In the very first coalition deal he signed, Lapid handed the Haredi factions’ bête noire, Avigdor Liberman, every government position vital to the Haredi community. Liberman will be the finance minister, his party will chair the Knesset Finance Committee, and one of his appointees will lead the Galilee and Negev Ministry, a key pipeline of state funds to local councils that has been central to Shas’s efforts to build its support base in recent years.
It is the first time in at least two decades that both the treasury and the parliamentary committee tasked with oversight of the treasury will be held by the same party.
That means the ultra-Orthodox parties’ great nemesis — the man who ran on the promise to “wheelbarrow” Haredi politicians “to the garbage dump” — will be in control of all the chokepoints of the state budget so crucial to the community. If he so chooses, Liberman will be able to quickly and comprehensively dry up funding for Haredi institutions and charities.

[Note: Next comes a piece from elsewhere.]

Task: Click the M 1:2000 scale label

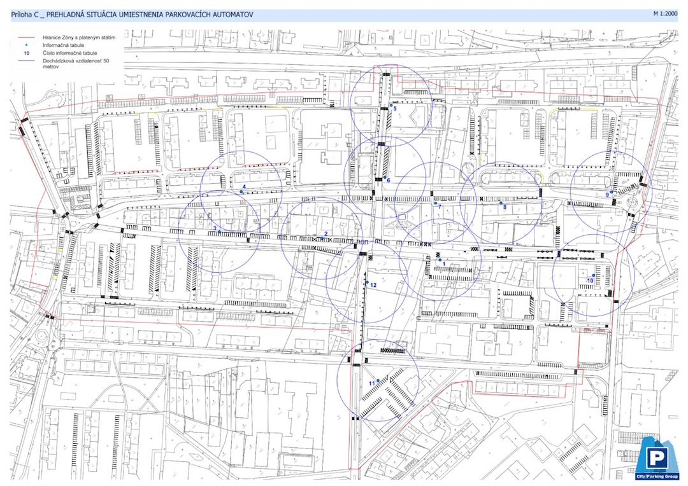Action: (664, 13)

Lapid doesn’t intend to come begging for Haredi support. To have any hope of maintaining government funding for their institutions and way of life, it is the ultra-Orthodox parties who will have to come to the negotiating table to regain control of the budgets slated for their community.
What if it doesn’t work?
But what if those assumptions prove wrong? What if Ra’am, Yamina and New Hope can’t maintain the détente the new coalition will need to get on its feet? What if the Haredi parties, instead of rushing to an accommodation that stabilizes the Lapid-Bennett government, conclude that the whole edifice is likely to collapse under the weight of its own contradictions and choose to stick by the Netanyahu-led bloc?

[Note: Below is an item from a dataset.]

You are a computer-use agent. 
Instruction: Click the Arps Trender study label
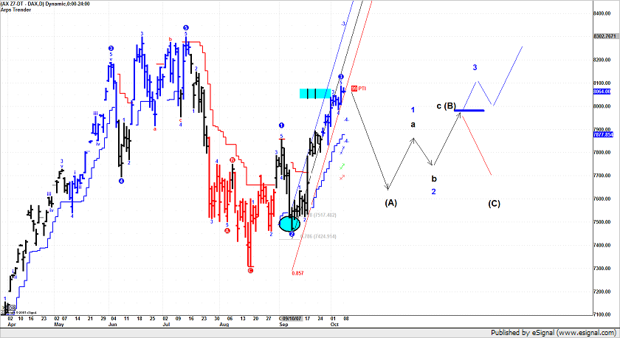[16, 11]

In fact, what if ultra-Orthodox politicians want a few good months in the opposition? The Haredi parties watched in frustration in the last election as some of their constituents left to Religious Zionism and Likud. Maybe it’s not such a terrible thing, they may feel, to let their constituents spend a little time in the fiscal wilderness as a painful but ultimately healthy reminder of the politicians’ indispensability?
That’s not idle speculation. The Haredi news site Behadrei Haredim on Saturday quoted unnamed Haredi MKs mulling just that.
One lawmaker was quoted as saying: “If we sit in the opposition, without funding and without any ability to help [our constituents], then the disgruntled Haredi public will finally understand how much the Haredi MKs do for them.”
And another: “After half a year of a government without Haredim, the public will understand the significance of voting for the Haredi public [sic], and won’t go in search of another party like Yamina or [Religious Zionism’s leader Betzalel] Smotrich, who won’t look out for the Haredim — and they will all return home.”
If and when it is finally sworn in, the Bennett-Lapid government may well be the most politically fragile in the country’s history. Deep divides of ideology, demographics and political interests run like geologic fissures through the anti-Netanyahu coalition. And it will be too narrow, at least at first, to survive a rebellion by even a single MK.
To have any hope of surviving, the new government will first have to prove its mettle. It must convince the Haredi parties it will be around a while — and, paradoxically, it must do so quickly.
Lapid and Bennett are taking a gamble with their new coalition, but not necessarily a reckless one. They have good reason to believe that careful stewardship of the coalition, navigating especially carefully through the early weeks of left-right tensions to convince the Haredim they’re not going anywhere, will clear a path to a stable, long-term coalition.
Their first steps toward that goal suggest they understand the challenge.